Этот неутомимый заступник за несчастных побуждал иногда комитет к действиям, имевшим в виду устранение тяжелых страданий, не только уже существующих в настоящем, но и предполагаемых в будущем. Так, например, в 1838 году Гааз сообщал комитету, что содержащийся в тюремном замке «не помнящий родства» бродяга Алексеев «случаем чтения нового завета, тронутый словом божиим, смирился силою совести и открыл, что он — беглый дворовый помещика Д., к которому и должен быть ныне отправлен». Опасаясь, однако, что Алексеев будет подвергнут своим владельцем суровым наказаниям, он убеждал комитет принять меры «к умягчению гнева помещика» и о том же в особой записке просил местного губернатора, к которому комитет, со своей стороны, постановил препроводить заявление Гааза. Так, в 1847 году он принимает теплое участие в судьбе крестьянина помещика К., Философа Кривобокова, возвращаемого к владельцу с женою и маленькою дочерью; так, в 1844 году он просит комитет войти в несчастное положение дворового мальчика помещика Р., Селиверста Осипова, у которого от отмороженных ног отпали стопы и которого желательно обучить грамоте и пристроить куда-нибудь, если Р. согласится дать ему свободу…
X
Была в заключении еще одна категория людей, по большей части тоже несчастных, так как не одних провинившихся против уголовного закона или против помещиков принимала в свои стены московская тюрьма разных наименований. В нее вступали и виновные в неисполнении своих гражданских обязательств. Внутри здания губернских присутственных мест, на Воскресенской площади, рядом с Иверскою часовнею, на месте нынешней городской думы, помещалась знаменитая «Яма». Так называлась долговая тюрьма, место содержания неисправных должников, находившееся ниже уровня площади. Здесь, в разлуке с семьею, в принудительном сообществе случайных сотоварищей по заключению, в вынужденном бездействии содержались неисправные должники, относительно которых угроза кредиторов «посадить в Яму» была фактически осуществляема представлением «кормовых денег». Население «Ямы» было довольно пестрое: в ней, как видно из замечаний сенатора Озерова, сделанных еще в 1829 году, содержались также дворовые люди, присланные помещиками «в наказание», и очень стесняли других жильцов «Ямы»«Единство и равенство в способах надзора и размерах ограничения личной свободы существовали только на бумаге.
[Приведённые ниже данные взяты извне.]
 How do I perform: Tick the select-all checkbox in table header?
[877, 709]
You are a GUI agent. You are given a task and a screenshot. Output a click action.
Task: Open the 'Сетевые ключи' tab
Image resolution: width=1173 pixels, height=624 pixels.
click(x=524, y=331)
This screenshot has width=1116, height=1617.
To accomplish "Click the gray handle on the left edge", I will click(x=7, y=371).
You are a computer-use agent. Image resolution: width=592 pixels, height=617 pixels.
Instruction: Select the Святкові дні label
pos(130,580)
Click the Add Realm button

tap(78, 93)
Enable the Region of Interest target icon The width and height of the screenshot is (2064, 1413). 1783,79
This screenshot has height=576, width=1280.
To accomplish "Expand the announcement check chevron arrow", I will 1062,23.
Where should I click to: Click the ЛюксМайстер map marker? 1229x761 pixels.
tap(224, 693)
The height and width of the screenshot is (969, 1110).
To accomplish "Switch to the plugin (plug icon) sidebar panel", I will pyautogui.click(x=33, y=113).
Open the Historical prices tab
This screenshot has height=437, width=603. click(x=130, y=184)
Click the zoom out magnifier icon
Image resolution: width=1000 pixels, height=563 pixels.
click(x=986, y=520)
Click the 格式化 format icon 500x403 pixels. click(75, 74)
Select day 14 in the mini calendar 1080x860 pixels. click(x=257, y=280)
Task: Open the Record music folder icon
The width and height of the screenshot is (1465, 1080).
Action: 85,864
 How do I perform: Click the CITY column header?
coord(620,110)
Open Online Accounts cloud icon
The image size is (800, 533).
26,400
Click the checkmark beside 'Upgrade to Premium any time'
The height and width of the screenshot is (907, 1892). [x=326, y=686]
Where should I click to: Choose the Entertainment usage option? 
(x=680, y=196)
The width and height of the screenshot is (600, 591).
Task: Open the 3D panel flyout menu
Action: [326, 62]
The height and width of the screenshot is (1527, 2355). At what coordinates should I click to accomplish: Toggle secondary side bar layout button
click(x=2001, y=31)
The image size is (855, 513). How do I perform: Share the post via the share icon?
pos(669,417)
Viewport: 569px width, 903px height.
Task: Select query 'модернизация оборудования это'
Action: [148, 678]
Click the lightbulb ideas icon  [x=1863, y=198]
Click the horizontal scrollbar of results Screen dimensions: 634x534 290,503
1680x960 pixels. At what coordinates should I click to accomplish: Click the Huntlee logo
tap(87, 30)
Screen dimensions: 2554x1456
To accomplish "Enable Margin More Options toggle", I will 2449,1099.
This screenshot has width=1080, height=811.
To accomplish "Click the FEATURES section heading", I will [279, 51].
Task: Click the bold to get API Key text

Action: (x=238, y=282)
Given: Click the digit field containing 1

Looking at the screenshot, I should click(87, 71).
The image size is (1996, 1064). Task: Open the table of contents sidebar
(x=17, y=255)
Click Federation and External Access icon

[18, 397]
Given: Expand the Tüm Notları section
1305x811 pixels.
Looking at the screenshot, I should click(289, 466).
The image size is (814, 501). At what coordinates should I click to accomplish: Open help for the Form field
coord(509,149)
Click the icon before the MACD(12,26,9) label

Среди этого населения была группа совершенно своеобразных должников. Это были бывшие арестанты, отбывшие свои сроки наказания в тюрьме, рабочем и смирительном домах, но имевшие несчастие заболеть во время своего содержания под стражею. Их лечили в старой Екатерининской больнице, и стоимость лечения, по особому расписанию, вносили в счет. Когда наступал день окончания срока заключения, освобождаемому предъявляли этот счет, иногда очень крупный, если тюрьма, при своих гигиенических порядках, наградила его недугами, требовавшими продолжительного лечения. Обыкновенно у освобождаемого, который почти при полном отсутствии правильно организованных работ в месте заключения, часто выходил из него «гол как сокол», не было средств уплатить по счету, и его переводили в «Яму», зачисляя должником казны. Срок пребывания в «Яме» сообразовывался с размером недоимки… «Несомненно, что такие «неисправные должники» чувствовали на себе, и в нравственном и в материальном отношении, тяжесть сидения в «Яме», после промелькнувшей пред ними возможности свободы, с особою силою. Самое пребывание их в ней звучало для них горькою ирониею. Заслужив себе свободу иногда несколькими годами заключения за преступления, они лишались ее вновь за новую вину, избежать которой было не в их власти: они дозволили себе быть больными.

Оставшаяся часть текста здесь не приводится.